Tres partidos ligueros en su estreno como entrenador, y tres empates. La llegada de Mauricio Pochettino al banquillo del RCD Espanyol ha marcado al equipo con una impronta evidente: no perder. Tras la destitución de un José Manuel Esnal ‘Mané’ que se había mostrado incapaz de revertir la complicada trayectoria en la que se había visto envuelto el equipo perico bajo la batuta de ‘Tintín’ Márquez, el ex futbolista argentino, ahora metido a labores técnicas, tomó posesión del cargo debutando en el desigual duelo copero ante el FC Barcelona, con un trabajado, merecido e inesperado empate a cero.
Fue el preludio de lo que Mauricio buscaba en su equipo. Ahora, transcurrido un mes desde su llegada a Montjuïc, podemos afirmar que la consigna ha sido bien asimilada por sus pupilos.

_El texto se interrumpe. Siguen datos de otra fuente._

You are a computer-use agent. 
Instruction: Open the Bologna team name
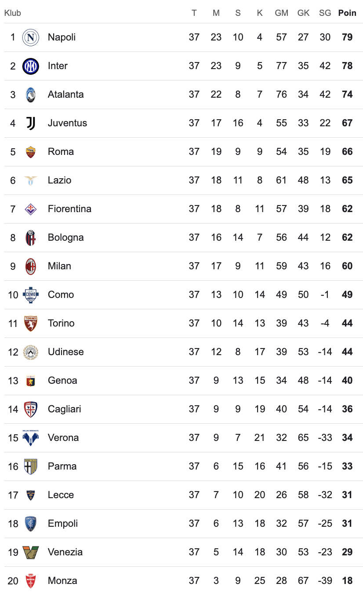click(66, 238)
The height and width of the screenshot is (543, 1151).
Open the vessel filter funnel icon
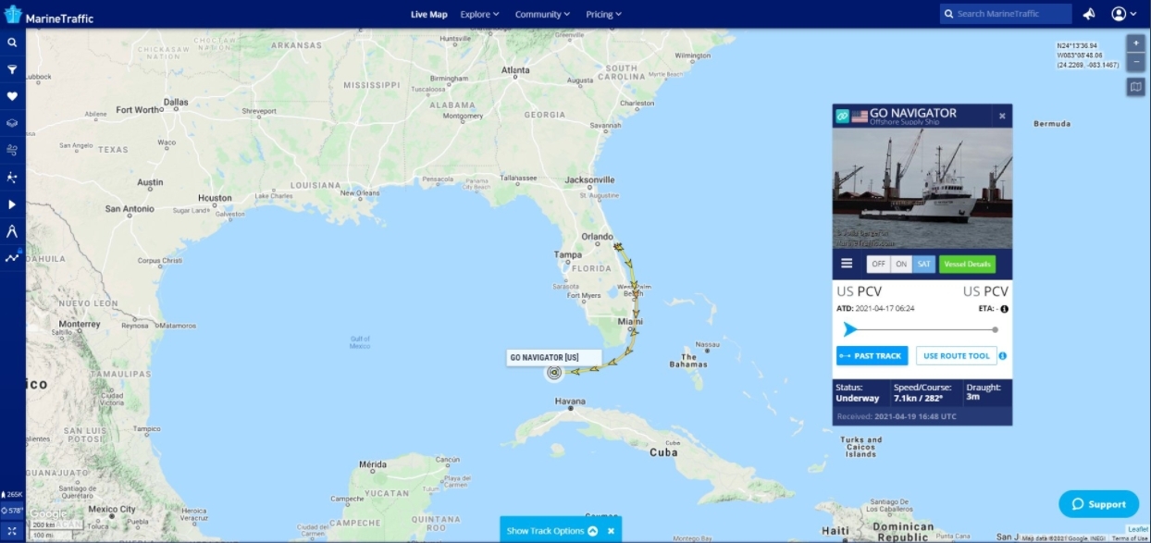click(x=12, y=69)
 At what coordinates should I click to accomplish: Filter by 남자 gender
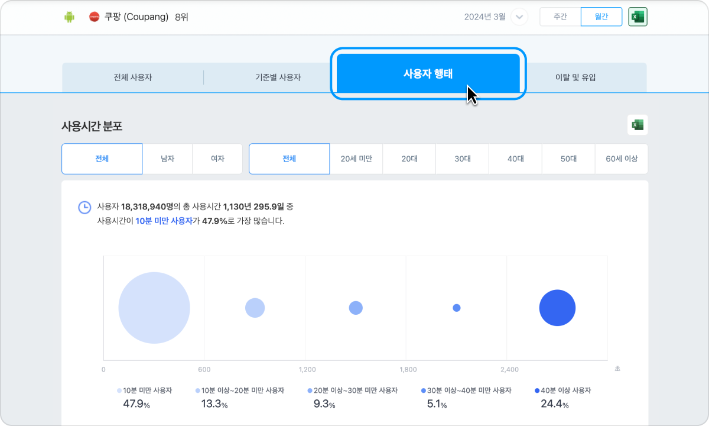coord(168,159)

Los empates (curiosamente, todos ellos a un gol) ante Valladolid, Recreativo y Getafe, dejan claro que el que quiera ganar al Espanyol va a tener que sudar tinta.
Bien es cierto que ninguno de los tres rivales es de una gran enjundia, pero tampoco lo es menos el hecho de que la liga de los blanquiazules debe mirar ya más hacia la parte baja de la tabla que hacia la zona noble. Su liga ya no se juega en el Calderón, ni en el Pizjuán, ni en Mestalla. La liga perica, al igual que aquella del gol salvador de Coro, se juega en Zorrilla, en el Coliseum y, sobre todo, en Montjuïc.
Las evidentes pretensiones de Pochettino en sus primeras semanas en el club (incrementar la seguridad defensiva y acrecentar la presión al rival) suponen, amén de una apuesta por un estilo definido, lo cual siempre es algo positivo, un arma de doble filo.
Por un lado, cuesta saber si la seguridad defensiva es garantía de salvación. Pero por otro, resulta de perogrullo que la base de un equipo sólido comienza construyéndose por su defensa. Y de eso, Pochettino sabe un rato.
Al argentino le ha sido encomendada una tarea complicada, en la que tiene mucho que perder y muy poco que ganar. Si salva al equipo, nadie le recordará como ‘el salvador’, del mismo modo que ningún espanyolista recuerda a Miguel Ángel Lotina como el hombre de la salvación en 2006. Es lo que tiene luchar por objetivos ‘de perfil bajo’, que uno raras veces suele dejar poso indeleble en la memoria colectiva.